Dessa maneira, ainda que os algoritmos conhecidos como inteligência artificial não sejam capazes de raciocinar ou perceber o mundo como os seres humanos, todavia, podem predizer cenários e tendências, bem como influenciar as escolhas humanas. Seria possível até mesmo “construir” mundos paralelos, por conta da magnitude dos dados (entregues livremente pelos usuários) que alimentam esses sistemas digitais orientados a mecanismos estatísticos de altíssima complexidade.
É assim que a IA pode influenciar usuários de mídias sociais num cenário de eleições municipais, por exemplo. Isto ocorre na medida em que o perfil de cada usuário e seu mundo (características pessoais, relações sociais, gostos, desgostos, opções políticas, sociais, sexuais, culturais, etc) é copiado para dentro da base de dados manipulada pela inteligência artificial.
O professor Sérgio Amadeu da Silveira, da Universidade Federal do ABC, um dos maiores especialistas no assunto exemplifica bem este processo:
“[…] aqueles códigos invisíveis que agem na internet, orientando o resultado das buscas que fazemos, decidindo pelo usuário da rede social quem aparecerá na timeline dele ou para quais amigos suas postagens serão exibidas e ainda escolhendo os anúncios que milagrosamente aparecem nos sites e aplicativos – são também capazes de agir, ainda que indiretamente, sobre o comportamento e as posturas dos internautas.”

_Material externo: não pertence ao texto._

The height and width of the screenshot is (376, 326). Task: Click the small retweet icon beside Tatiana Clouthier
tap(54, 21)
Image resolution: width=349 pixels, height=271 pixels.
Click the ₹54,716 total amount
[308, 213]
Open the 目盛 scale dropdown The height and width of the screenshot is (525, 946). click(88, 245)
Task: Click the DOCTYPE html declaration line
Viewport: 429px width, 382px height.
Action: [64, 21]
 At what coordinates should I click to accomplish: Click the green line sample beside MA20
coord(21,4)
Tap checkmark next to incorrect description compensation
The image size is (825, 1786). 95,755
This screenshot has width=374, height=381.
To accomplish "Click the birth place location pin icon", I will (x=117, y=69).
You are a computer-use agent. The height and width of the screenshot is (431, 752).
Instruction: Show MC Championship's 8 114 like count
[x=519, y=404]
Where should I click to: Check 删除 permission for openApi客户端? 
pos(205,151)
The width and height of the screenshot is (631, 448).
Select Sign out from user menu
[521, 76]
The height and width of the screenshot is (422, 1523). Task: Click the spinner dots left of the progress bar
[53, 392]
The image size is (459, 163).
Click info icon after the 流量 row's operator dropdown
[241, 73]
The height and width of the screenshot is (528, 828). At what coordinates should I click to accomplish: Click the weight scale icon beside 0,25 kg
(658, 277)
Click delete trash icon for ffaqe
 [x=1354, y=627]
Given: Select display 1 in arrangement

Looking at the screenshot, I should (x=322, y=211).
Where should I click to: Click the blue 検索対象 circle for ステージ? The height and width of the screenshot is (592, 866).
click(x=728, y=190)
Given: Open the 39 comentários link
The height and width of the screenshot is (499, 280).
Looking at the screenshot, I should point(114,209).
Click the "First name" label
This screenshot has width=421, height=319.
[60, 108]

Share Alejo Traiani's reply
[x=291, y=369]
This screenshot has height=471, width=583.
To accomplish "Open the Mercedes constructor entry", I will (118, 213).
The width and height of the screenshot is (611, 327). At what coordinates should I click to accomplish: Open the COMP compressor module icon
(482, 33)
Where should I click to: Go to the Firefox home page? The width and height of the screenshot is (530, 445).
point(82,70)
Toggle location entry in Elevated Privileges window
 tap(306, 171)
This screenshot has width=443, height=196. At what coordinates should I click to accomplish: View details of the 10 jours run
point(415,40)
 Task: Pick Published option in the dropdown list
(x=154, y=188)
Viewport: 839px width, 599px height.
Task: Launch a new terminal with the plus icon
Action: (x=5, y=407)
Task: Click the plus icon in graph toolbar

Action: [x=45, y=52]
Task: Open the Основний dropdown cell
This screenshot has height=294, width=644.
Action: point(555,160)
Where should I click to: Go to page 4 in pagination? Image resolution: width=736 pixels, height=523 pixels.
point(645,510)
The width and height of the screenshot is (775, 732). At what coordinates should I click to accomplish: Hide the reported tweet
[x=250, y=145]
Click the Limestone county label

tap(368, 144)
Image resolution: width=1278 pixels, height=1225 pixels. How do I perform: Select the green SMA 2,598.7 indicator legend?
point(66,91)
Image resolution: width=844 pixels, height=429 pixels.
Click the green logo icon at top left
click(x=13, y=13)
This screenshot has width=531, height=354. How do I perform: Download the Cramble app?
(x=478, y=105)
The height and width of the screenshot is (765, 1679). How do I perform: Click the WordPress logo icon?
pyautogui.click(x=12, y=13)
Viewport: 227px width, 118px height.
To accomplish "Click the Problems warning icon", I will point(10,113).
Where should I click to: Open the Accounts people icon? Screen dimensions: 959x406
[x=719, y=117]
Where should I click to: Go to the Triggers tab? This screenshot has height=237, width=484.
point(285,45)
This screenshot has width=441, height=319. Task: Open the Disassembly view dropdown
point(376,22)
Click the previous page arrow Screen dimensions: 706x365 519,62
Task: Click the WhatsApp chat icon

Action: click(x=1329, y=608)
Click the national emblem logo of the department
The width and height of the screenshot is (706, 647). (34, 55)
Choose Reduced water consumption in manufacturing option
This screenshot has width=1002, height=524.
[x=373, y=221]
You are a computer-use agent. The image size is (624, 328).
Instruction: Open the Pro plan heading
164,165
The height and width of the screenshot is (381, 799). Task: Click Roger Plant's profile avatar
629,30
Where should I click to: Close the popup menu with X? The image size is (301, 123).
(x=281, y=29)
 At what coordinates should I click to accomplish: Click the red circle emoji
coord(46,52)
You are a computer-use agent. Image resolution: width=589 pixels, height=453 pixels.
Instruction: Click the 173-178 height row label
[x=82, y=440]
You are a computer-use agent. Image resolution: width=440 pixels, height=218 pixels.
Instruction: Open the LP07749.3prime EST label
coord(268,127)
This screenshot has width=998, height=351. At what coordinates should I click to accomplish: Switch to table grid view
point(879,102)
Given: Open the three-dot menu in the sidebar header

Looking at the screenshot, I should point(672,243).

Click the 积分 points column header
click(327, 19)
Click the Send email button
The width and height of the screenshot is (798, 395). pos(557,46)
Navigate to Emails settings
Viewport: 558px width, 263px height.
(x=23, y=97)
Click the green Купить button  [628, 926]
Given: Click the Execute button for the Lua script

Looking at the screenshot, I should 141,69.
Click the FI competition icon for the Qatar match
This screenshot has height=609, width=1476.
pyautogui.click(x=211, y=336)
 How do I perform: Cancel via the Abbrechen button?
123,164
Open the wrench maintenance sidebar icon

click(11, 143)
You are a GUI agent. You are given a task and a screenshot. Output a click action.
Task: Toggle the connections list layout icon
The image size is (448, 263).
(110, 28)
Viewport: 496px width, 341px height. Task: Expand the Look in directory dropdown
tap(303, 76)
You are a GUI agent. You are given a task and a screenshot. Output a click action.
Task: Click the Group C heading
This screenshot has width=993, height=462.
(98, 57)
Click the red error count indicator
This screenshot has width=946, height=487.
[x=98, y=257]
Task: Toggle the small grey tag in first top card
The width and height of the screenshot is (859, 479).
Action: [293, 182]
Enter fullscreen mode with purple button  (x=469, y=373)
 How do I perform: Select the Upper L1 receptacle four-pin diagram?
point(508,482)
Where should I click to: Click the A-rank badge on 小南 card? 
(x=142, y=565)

Obviamente, para o funcionamento eficiente dessas ferramentas sempre tem alguém ou algum grupo de interessados que definem as regras e os parâmetros de funcionamento de um sistema digital baseado em inteligência artificial. Não poucas vezes isso é usado para atingir objetivos de lucro ou poder a qualquer custo, sem respeito à realidade dos fatos ou a valores éticos, exatamente como acontece na realidade fictícia proposta pelo game.
Imagem: IAgora.org
É justamente neste contexto, de ausência de educação digital ou mesmo de ausência de uma educação para o manejo das mídias digitais, no cenário da comunicação social, sobretudo em tempos de pós-verdade, como o atual momento histórico, que a manipulação acontece em escala, com o auxílio da IA.
Razão porque existe o trabalho árduo de agências de checagem de notícias, como o Coletivo Bereia e a Agência Lupa, entre outros projetos, que, além de prestarem o necessário serviço de fact checking (checagem de notícias) à sociedade, também oferecem bons serviços de educação cidadã no campo do jornalismo e da comunicação social.
Referências
IAgora, ONLINE. https://iagora.org/about. Acesso 17 set 2024.
GAMEREPORTER. https://www.gamereporter.com.br/politize/. Acesso 17 set 2024.
JOÃO PEDRO CHEVI. https://medium.com/@projetomemoria8/info-v%C3%ADduo-novas-tecnologias-geram-novas-demandas-bafcb6dacbe3. Acesso 17 set 2024.
Elisa Marconi e Francisco Bicudo. https://revistagiz.sinprosp.org.br/cultura/como-algoritmos-afetam-a-democracia/. Acesso em 18 set 2024.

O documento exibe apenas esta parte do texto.